Like all diabetes complications, the official advice from the experts is to tightly control your blood sugar, blah, blah, blah. And, of course, if it gets bad enough — and if you are covered or can afford them — consider hearing aids, which may help prevent further hearing loss.

At present, there aren’t any approved medications to treat hearing loss, but that may change as big pharma pursues this silent gold mine: Hearing loss impacts a total of 30 million people in the United States alone.

In the meantime, we’ve got a list of useful life hacks to help you deal with hearing loss:

  • Avoid exposure to loud noise. It can make hearing loss worse. Wear ear protection when mowing the lawn or using leaf blowers (or flying noisy little airplanes!).

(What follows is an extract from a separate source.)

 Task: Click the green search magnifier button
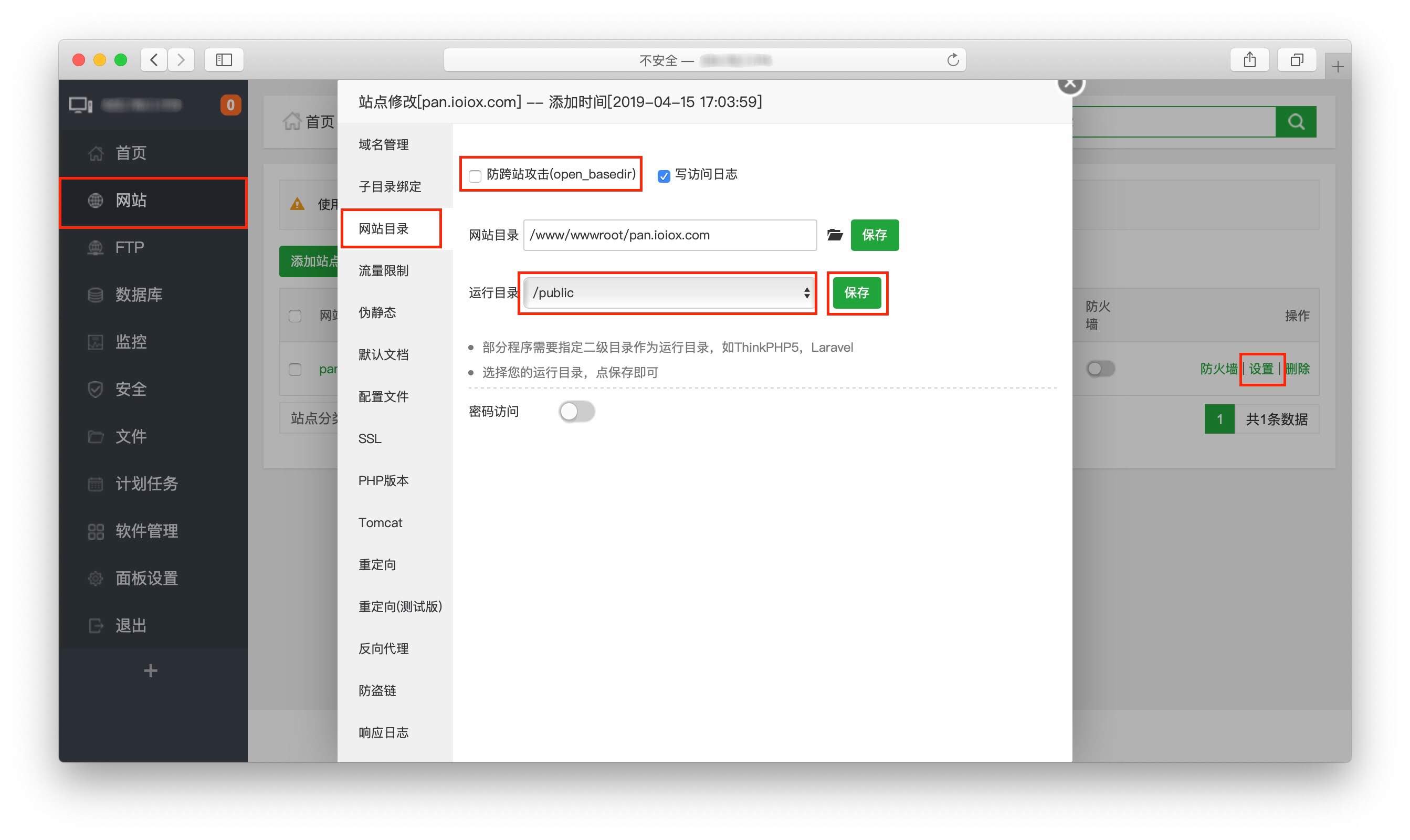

  • Consider some changes to your diet. Research from Dr. Christopher Spankovich, published in the International Journal of Audiology, suggests that a varied diet, limited in fat and salt, may protect against hearing loss — even in people frequently exposed to loud noise.
  • Avoid certain medications. Ototoxic medications are drugs that can affect your hearing, some permanently. There are hundreds of these medications, including aspirin in large doses, NSAIDs like ibuprofen, many diuretics, certain blood pressure meds, tricyclic antidepressants, and even some antibiotics. Ask your doctor or pharmacist about the medications you take.

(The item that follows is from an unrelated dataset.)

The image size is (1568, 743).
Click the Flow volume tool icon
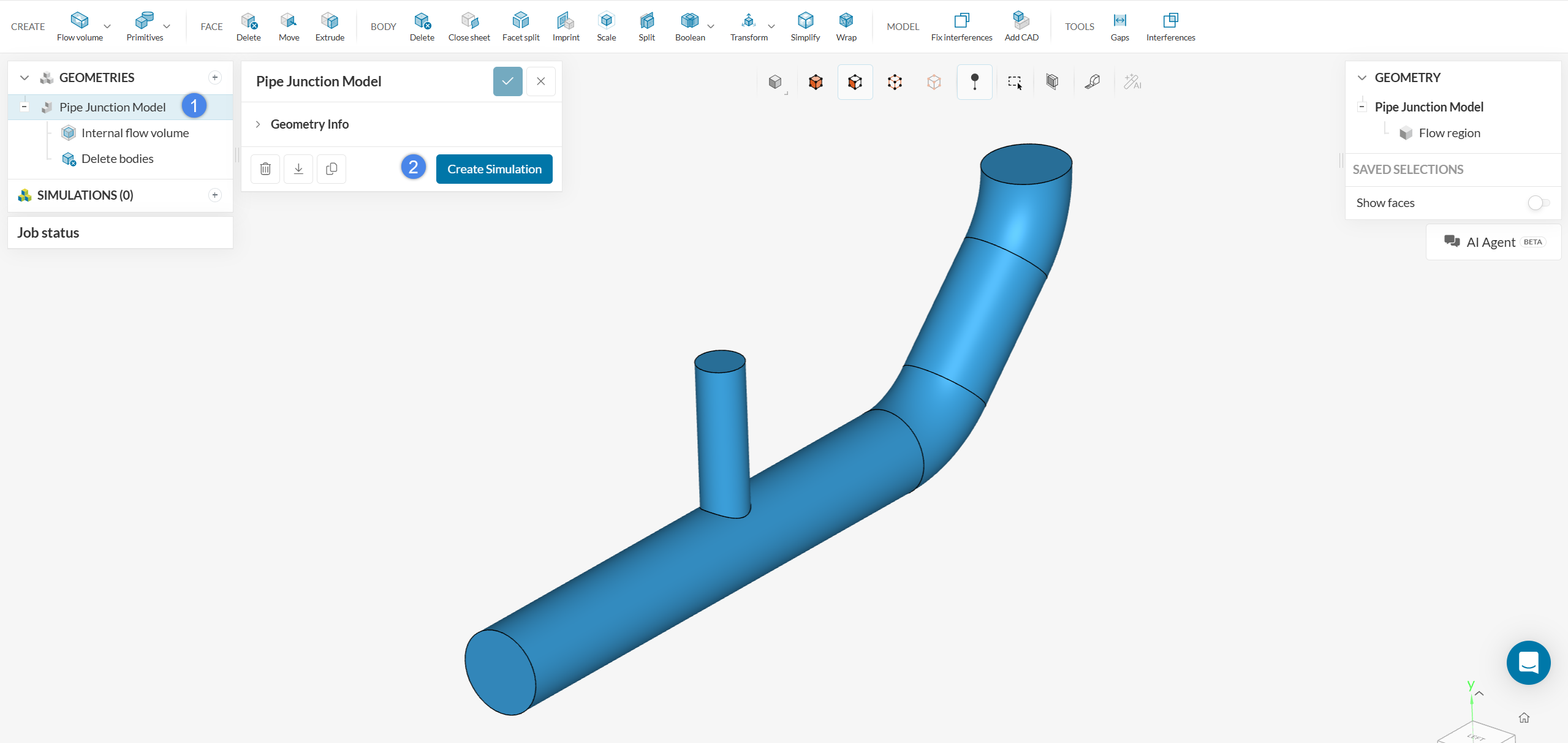[x=80, y=20]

  • Have your ears cleaned. While experts caution against cleaning your own ears, especially with cotton-topped sticks, which can lead to worse problems, having the wax removed from your ears by a nurse at your doctor’s office is a good idea.
  • Take a break from media. This surprising idea comes to us from hearing aid maker Signia, which points out that, “Humans are not meant to live in places with constant sound. Turn off your music and television from time to time and enjoy the quiet. This gives your ears a chance to rest and recover. If you live in the city, spend a few hours every day with sound-canceling headphones or earplugs in.”
  • Use feng shui… sorta. You can help maximize your hearing by thinking about how you position yourself in a room, a la the principles of feng shui. Booths at restaurants, for example, tend to be more protected from background noise than open tables. Also, be sure to directly face those you want to talk to, as, working together, your ears channel sounds from directly in front of your face more effectively than from the side.
  • Deploy body language. Tune in to people’s unspoken “body language” to help you better interpret what people are saying. You can also learn, to some degree, to “read lips” to help you fill in gaps in your hearing.
  • Don’t be coy. If you have hearing loss, be sure your family, close friends, and coworkers know. That way, you won’t get the silent treatment. Being regularly left out of conversations and daily activities can have a host of other negative impacts, not least on mental health.